(Collection entries)
---+---
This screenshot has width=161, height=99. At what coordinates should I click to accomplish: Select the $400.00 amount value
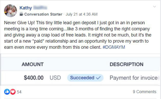coord(34,78)
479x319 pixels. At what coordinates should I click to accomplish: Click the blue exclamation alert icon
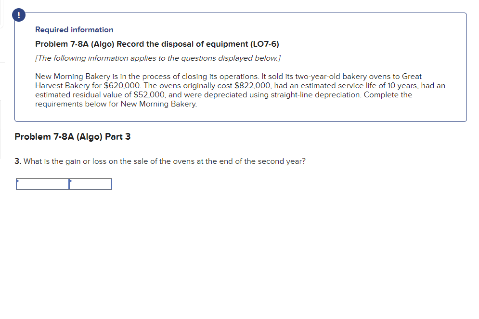18,14
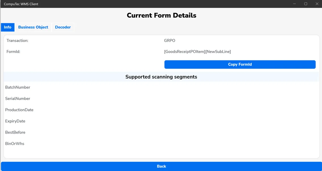Open the Business Object tab
The height and width of the screenshot is (171, 322).
point(33,27)
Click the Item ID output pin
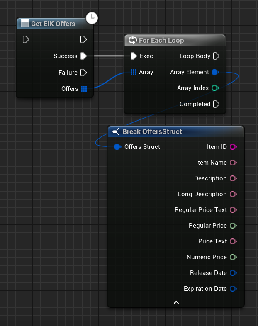 click(233, 147)
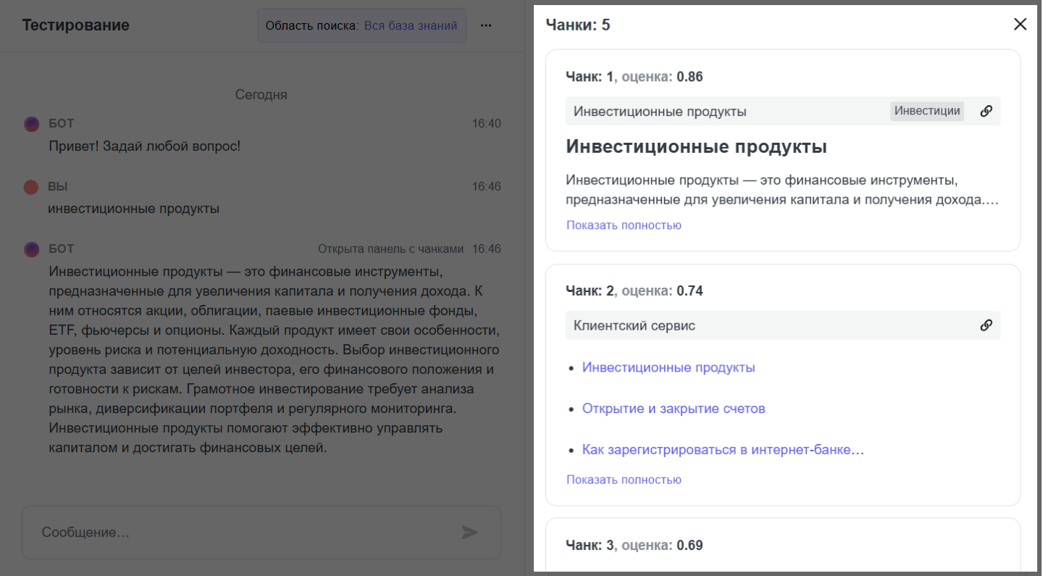This screenshot has width=1043, height=576.
Task: Open the Открытие и закрытие счетов link
Action: (673, 409)
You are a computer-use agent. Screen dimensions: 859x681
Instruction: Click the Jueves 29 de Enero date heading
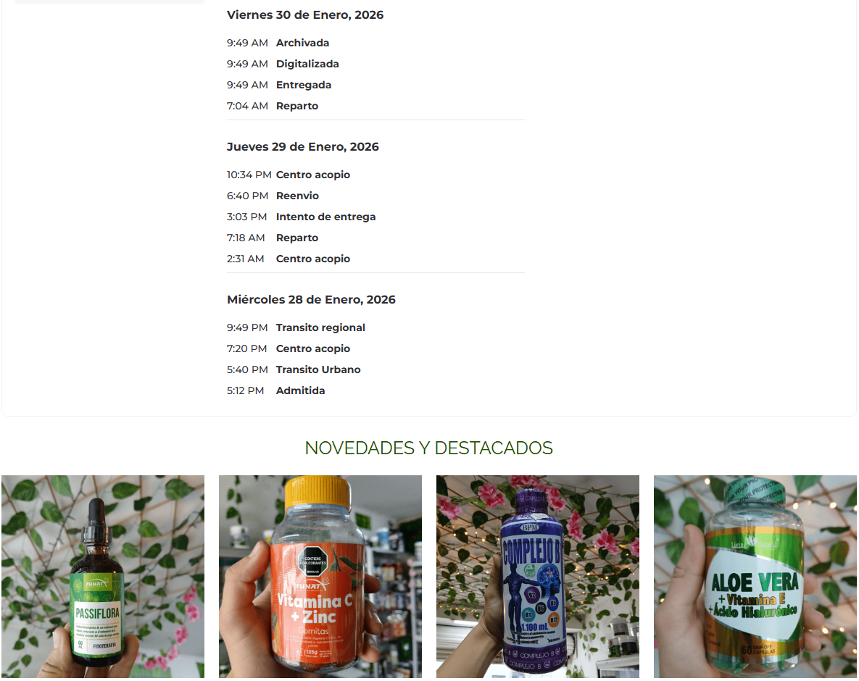click(303, 147)
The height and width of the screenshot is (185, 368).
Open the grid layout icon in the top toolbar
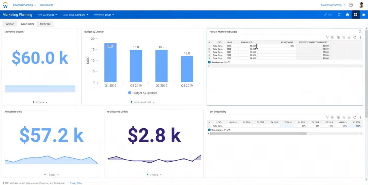[356, 15]
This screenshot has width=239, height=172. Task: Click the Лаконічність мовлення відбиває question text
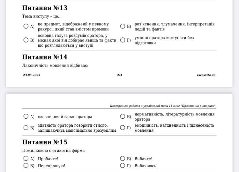pos(55,66)
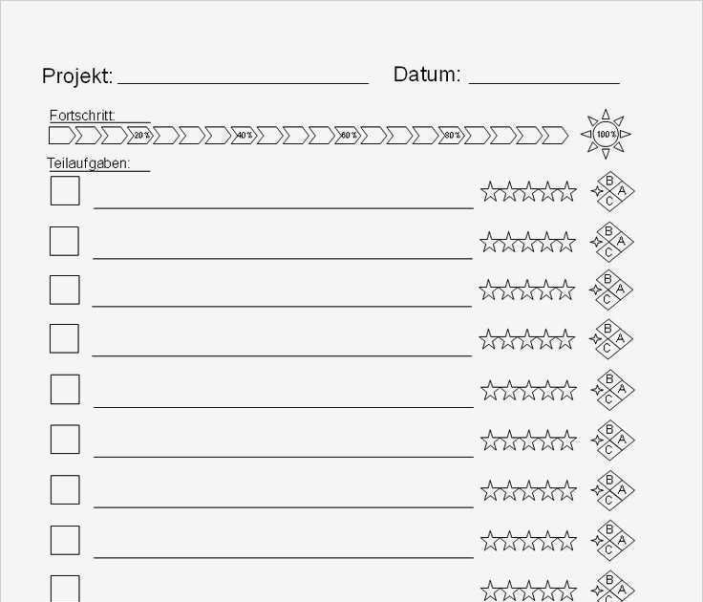Click the Projekt name line

pos(243,83)
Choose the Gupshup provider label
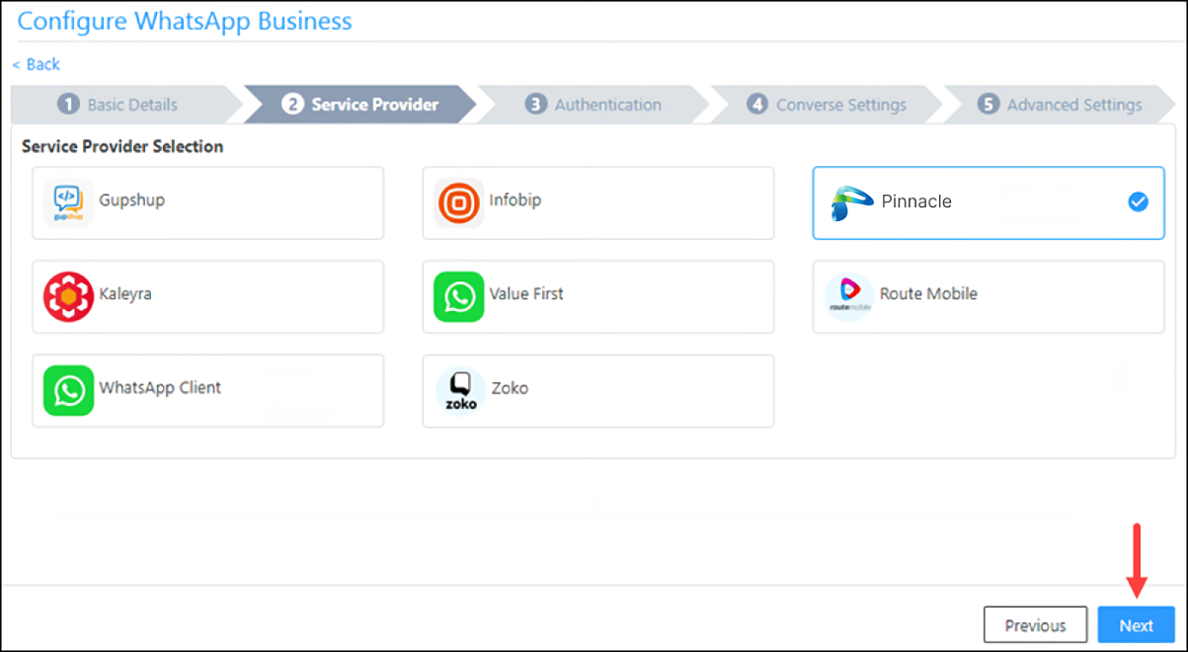1188x652 pixels. [x=131, y=201]
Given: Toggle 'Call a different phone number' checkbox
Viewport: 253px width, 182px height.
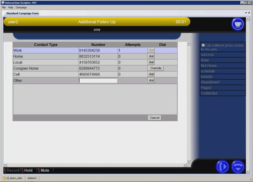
---+---
TASK TO CARRY OUT:
Would you reproduce the records exactly as they stand, but without the pictures?

PROBLEM SOLUTION:
This screenshot has width=161, height=99. At what coordinates should I click to accomplish: Select the $400.00 amount value
coord(34,78)
479x319 pixels. At what coordinates should I click to accomplish: Click the blue exclamation alert icon
18,14
Open the Business Object tab
The height and width of the screenshot is (171, 322).
point(33,27)
Click the Item ID output pin
 click(233, 147)
This screenshot has width=1043, height=576.
Task: Open the Открытие и закрытие счетов link
Action: (673, 409)
You are a computer-use agent. Screen dimensions: 859x681
Instruction: Click the Jueves 29 de Enero date heading
click(303, 147)
The height and width of the screenshot is (185, 368).
Open the grid layout icon in the top toolbar
[356, 15]
This screenshot has width=239, height=172. Task: Click the Лаконічність мовлення відбиває question text
pos(55,66)
Click the Projekt name line

pos(243,83)
Choose the Gupshup provider label
1188x652 pixels. [x=131, y=201]
Given: Toggle 'Call a different phone number' checkbox
Viewport: 253px width, 182px height.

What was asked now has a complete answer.